The problem is, Scott is assuming that all cloud service providers (CSPs) have the incentive and ability to provide end-to-end security services. However most CSPs operate under a shared responsibility model. That means that while these CSPs ensure the security of the cloud infrastructure itself, it’s the cloud customers’ responsibility to secure their own data.
The FBI’s Chief Information Security Officer, Arlette Hart, agrees that there’s an accountability issue here. In an interview last week, she described how CSPs often operate under a “trust me” model of cloud computing. And that’s simply unacceptable for organizations like the federal government that need to protect data that can literally be a matter of national security.
Hart’s recent statements beg an important question: why is there a lack of transparency from CSPs to begin with? The harsh reality may be that CSPs just don’t have an adequate answer to the question of whether they can truly meet certain security standards. There’s a clear lack of understanding of security of the cloud versus security in the cloud and CSPs are doing little to address this. Under the current policies of most CSPs, security in the cloud is the responsibility of the organization. And while some CSPs have been working to offer their cloud customers more security options, it still remains necessary to implement third party security solutions.

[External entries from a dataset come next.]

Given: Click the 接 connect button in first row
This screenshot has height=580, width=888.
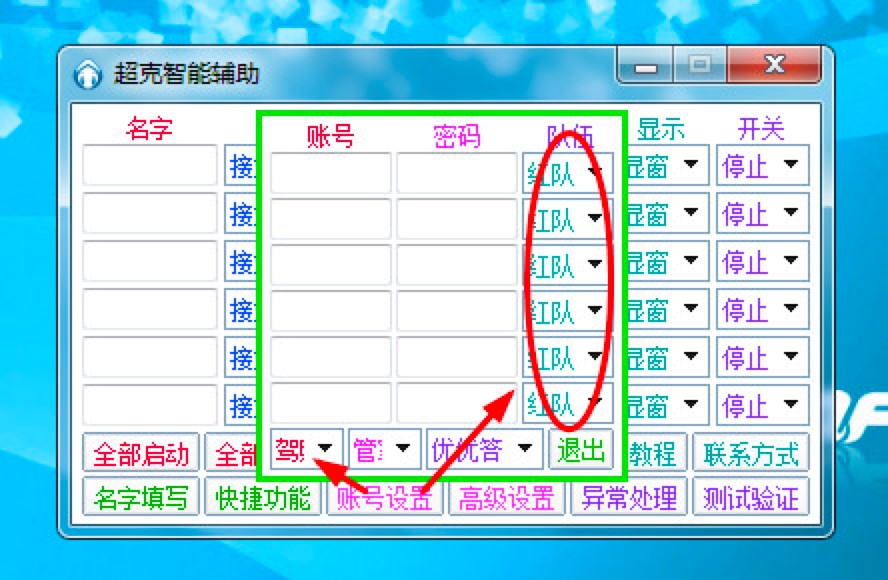Looking at the screenshot, I should 243,166.
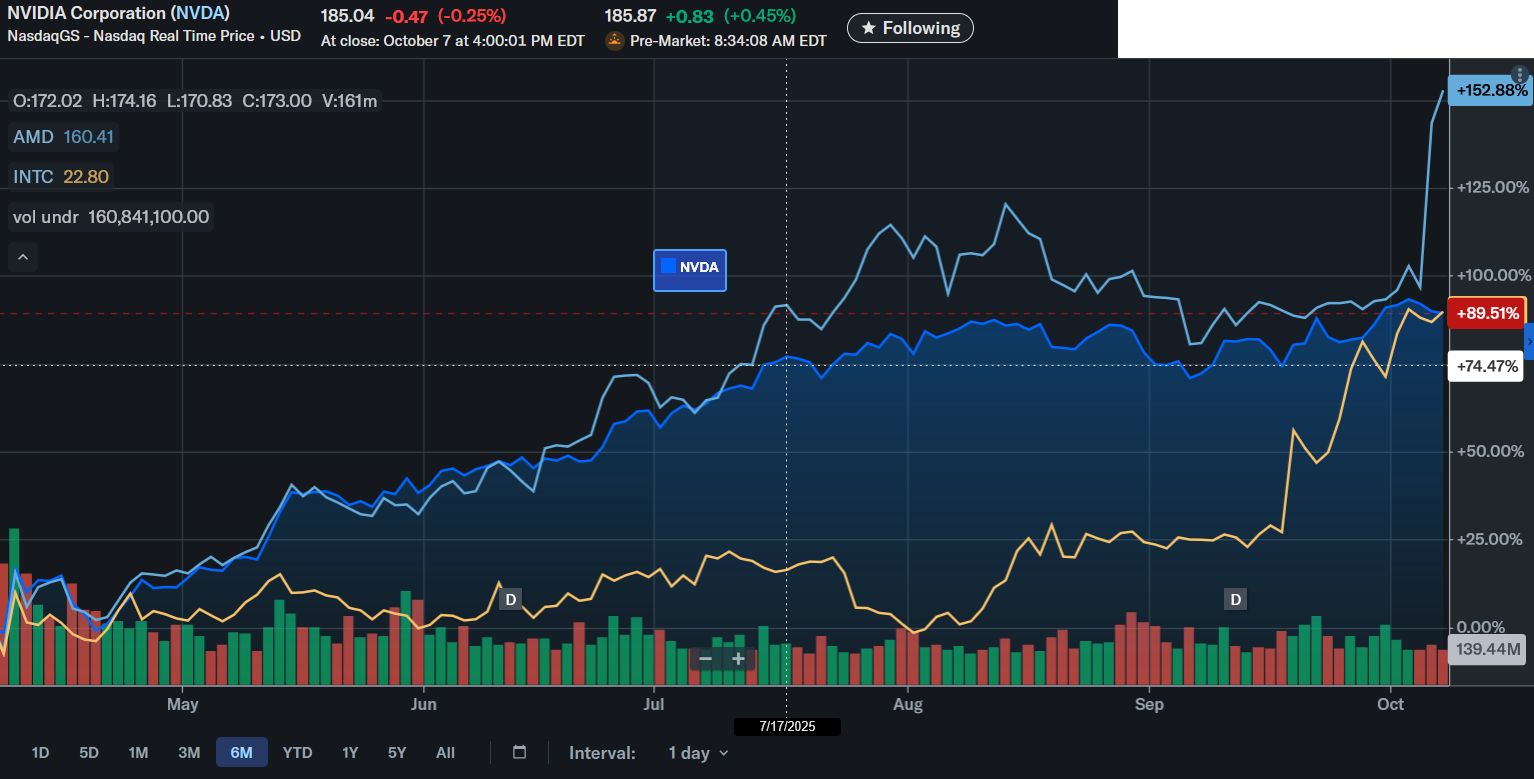
Task: Click the NVIDIA Corporation (NVDA) title
Action: click(x=118, y=13)
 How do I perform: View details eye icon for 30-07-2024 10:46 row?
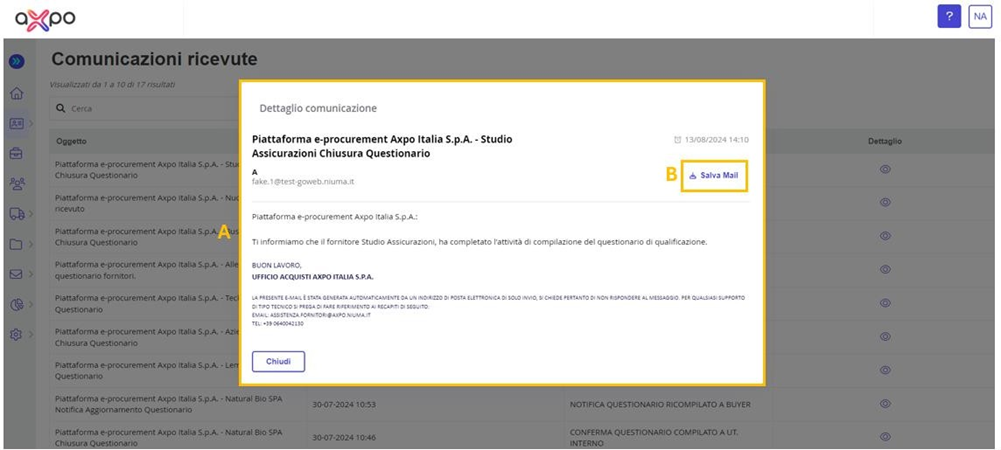[885, 437]
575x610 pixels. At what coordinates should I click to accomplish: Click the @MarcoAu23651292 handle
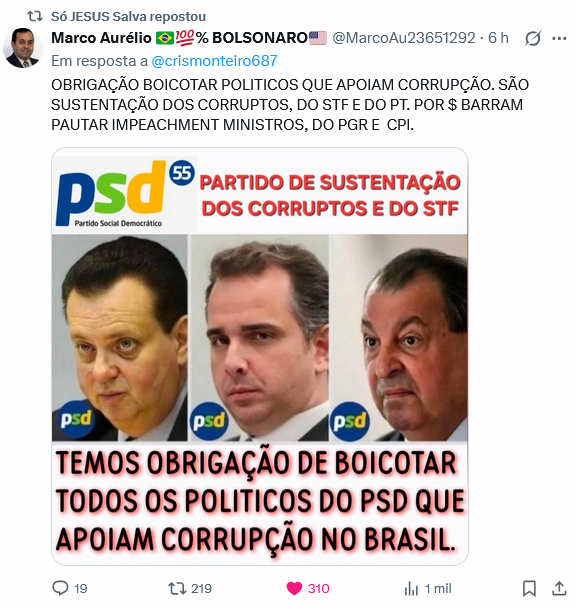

Yes, Scott’s enthusiasm for the cloud is commendable, but there’s more work to be done. Organizations — including the federal government — need deep visibility in order to identify insider threats and intrusions in their cloud technology. They need to be able to prevent data loss and meet ever-evolving compliance regulations. The good news is, third party security vendors can help by guaranteeing transparency and providing an “inside-out” approach to cybersecurity.